How often can I submit results?

Teams can upload as often as they want, but all submitted results will appear on the website and should be substantially different from previous submissions. These differences must be evident from the submitted pdf description file. In other words, you cannot submit a long series of results, using the same pdf file. This is done to avoid clutter on the result page and to avoid 'training on the test set'.

If you have developed a new algorithm, and you are already listed on the site with another system, you can either use the same team or create a new team for your new algorithm.

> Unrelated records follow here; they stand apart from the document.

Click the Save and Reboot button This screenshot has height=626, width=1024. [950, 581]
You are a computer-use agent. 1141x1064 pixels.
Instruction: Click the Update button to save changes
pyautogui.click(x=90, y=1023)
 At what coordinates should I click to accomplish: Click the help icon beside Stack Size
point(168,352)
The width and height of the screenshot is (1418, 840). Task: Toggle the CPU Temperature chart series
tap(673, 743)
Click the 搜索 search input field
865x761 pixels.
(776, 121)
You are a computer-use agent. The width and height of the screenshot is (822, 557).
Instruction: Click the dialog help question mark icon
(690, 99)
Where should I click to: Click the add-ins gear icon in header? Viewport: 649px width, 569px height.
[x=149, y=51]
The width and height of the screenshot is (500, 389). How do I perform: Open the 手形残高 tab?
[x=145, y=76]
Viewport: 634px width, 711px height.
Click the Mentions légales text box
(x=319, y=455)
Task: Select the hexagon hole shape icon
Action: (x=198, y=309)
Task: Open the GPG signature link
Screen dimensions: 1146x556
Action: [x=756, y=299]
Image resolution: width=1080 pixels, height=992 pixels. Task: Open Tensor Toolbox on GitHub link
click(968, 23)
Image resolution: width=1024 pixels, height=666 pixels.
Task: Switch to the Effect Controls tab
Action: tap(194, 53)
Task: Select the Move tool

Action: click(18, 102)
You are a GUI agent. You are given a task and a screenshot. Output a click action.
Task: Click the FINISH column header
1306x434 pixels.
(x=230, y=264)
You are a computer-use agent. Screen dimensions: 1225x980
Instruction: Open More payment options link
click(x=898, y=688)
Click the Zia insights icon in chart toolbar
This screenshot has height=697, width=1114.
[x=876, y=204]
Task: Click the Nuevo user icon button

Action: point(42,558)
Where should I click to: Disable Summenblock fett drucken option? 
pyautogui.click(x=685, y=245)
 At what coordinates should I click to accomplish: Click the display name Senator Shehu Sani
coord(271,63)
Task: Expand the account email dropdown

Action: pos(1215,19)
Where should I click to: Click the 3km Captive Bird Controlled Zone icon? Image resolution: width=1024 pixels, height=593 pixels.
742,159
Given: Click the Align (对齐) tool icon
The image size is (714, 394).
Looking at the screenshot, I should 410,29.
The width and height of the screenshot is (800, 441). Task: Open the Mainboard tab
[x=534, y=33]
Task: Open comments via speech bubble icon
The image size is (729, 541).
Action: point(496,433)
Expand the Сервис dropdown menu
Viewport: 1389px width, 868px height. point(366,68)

Currently we do not offer the possibility for teams to remove submitted results. If you believe there are good reasons to remove certain results that you have submitted, please contact Bram van Ginneken (bram.vanginneken@raboudumc.nl).

Description of the algorithms; checklist

With every result file that is submitted on this website, a pdf file that describes the system that generated the results must be uploaded. Ideally this document is a paper (scientific publication or technical report) describing the system that has been used to generate the results in such detail that others can reimplement it.

References to accessible literature in the description are also acceptable, there is no need to repeat information that can be found in such publications. If you have not yet written a detailed paper, or have submitted this for publication and do not want it to become publicly available yet, or if you have other reasons why you want to withhold detailed information about your method, please indicate the reasons for this in the pdf file you submit and describe the system only briefly, using the checklist given below. If your system is commercial and you do not want to divulge details, please provide whatever you can release, and state the name and the version of the system and the company that is associated with it.

The reason we require the upload of a descriptive document with every submitted result is that we believe that it is far less interesting to report results of systems whose working is unknown. We reserve the right to not process results that are not accompanied by a suitable description.

If desired you can change the pdf file that describes your system. Send the new pdf and the submission number (listed at the top of the result page) it applies to to Bram van Ginneken (bram.vanginneken@radboudumc.nl).

For convenience, we provide a checklist below of items that we believe should be mentioned in a description of a CAD system for nodule detection in thoracic CT scans.

  • Does your system use training data, if so describe the characteristics of the training data.
  • Give the overall structure of the algorithm. In many cases this will be lung segmentation, candidate detection, feature computation for each candidate, classification of candidates
  • Briefly describe each step in the structure of the algorithm (how were the lung segmented, how were candidates detected, what features were used, what classifier was used).
  • List limitations of the algorithm. Is the algorithm specifically designed to detect only certain types of nodules? What size ranges was the algorithm optimized for? Can the method detect nodules connected to vasculature, the pleural surface, can it detect non-solid and part-solid nodules? Was it optimized to work for scans with thick or thin slices, are other technical scan parameters expected to influence detection performance?
  • Was the algorithm trained with example data? If so, describe the characteristics of the training data.
  • If the algorithm has been tested on other databases, you could consider including those results.